= WHAT THE TASK ASKS =
From the listing below, extract each line containing the string "Switch".

= RECORDS FOR PROCESSING =
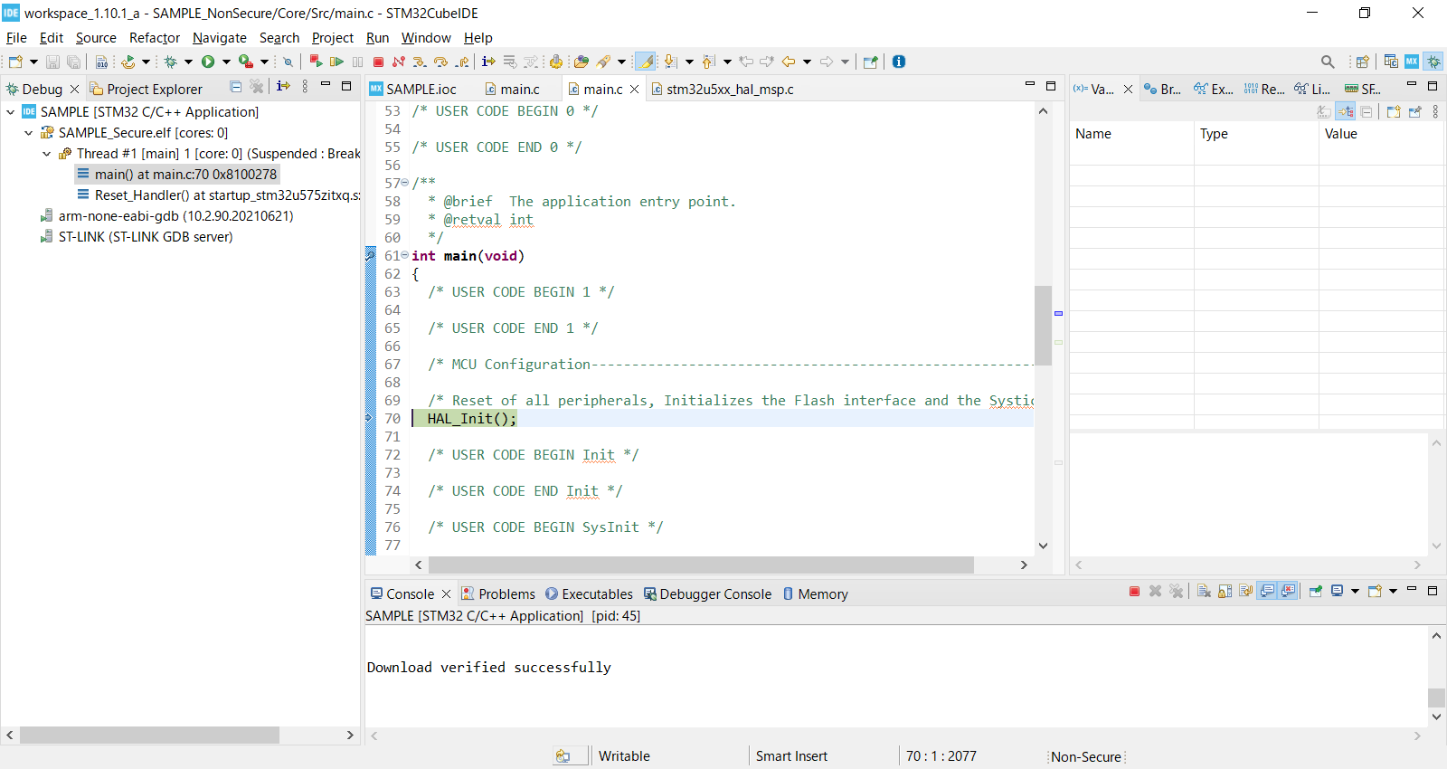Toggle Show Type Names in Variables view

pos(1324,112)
---
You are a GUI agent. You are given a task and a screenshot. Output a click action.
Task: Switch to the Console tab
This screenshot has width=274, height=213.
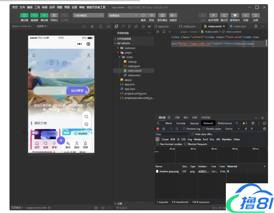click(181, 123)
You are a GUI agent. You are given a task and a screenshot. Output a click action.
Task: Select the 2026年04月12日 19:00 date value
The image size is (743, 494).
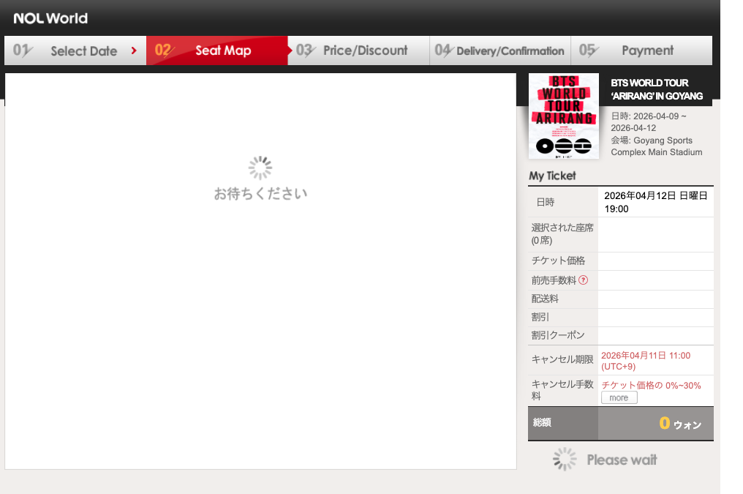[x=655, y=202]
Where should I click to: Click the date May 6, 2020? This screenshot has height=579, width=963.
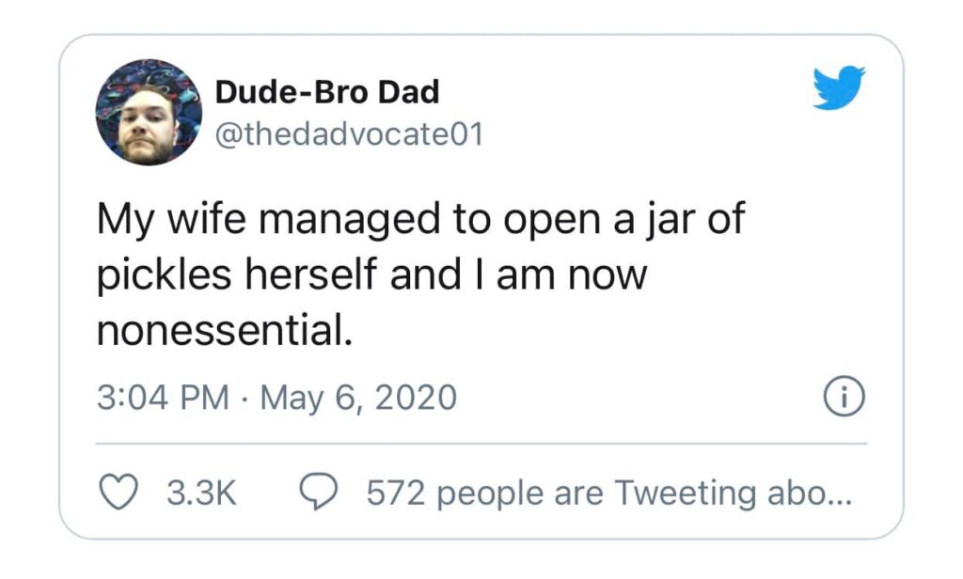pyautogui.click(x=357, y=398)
...
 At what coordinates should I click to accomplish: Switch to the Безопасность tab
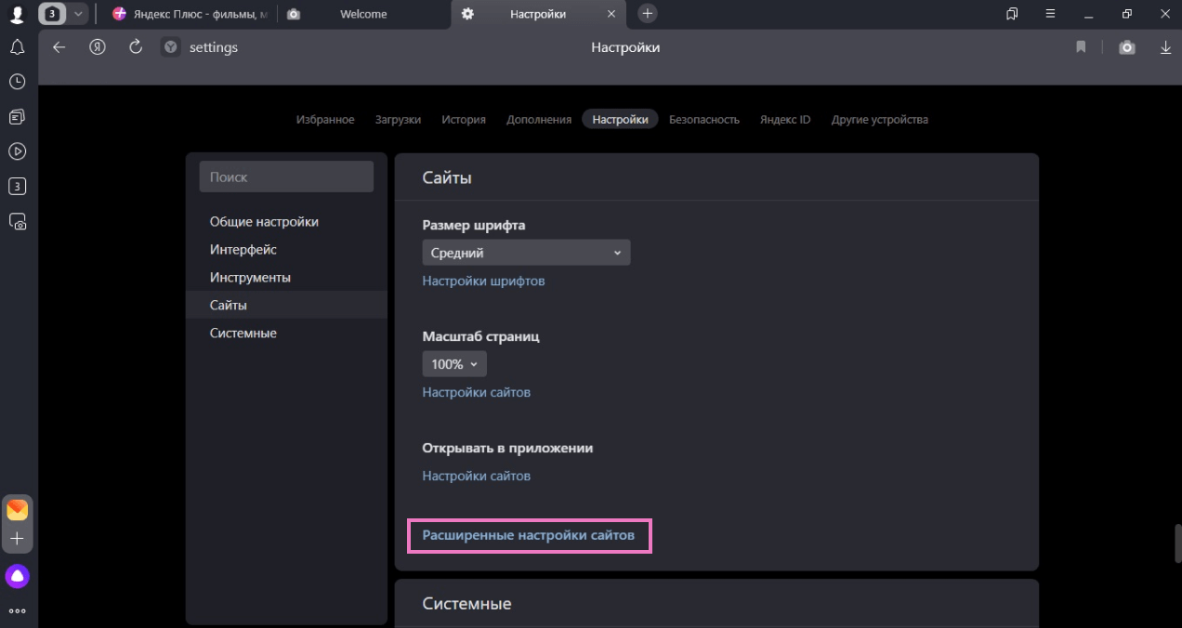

= RESPONSE FOR THIS EXERCISE =
Task: Switch to the Console tab
 At what coordinates should I click to accomplish: Switch to the Безопасность tab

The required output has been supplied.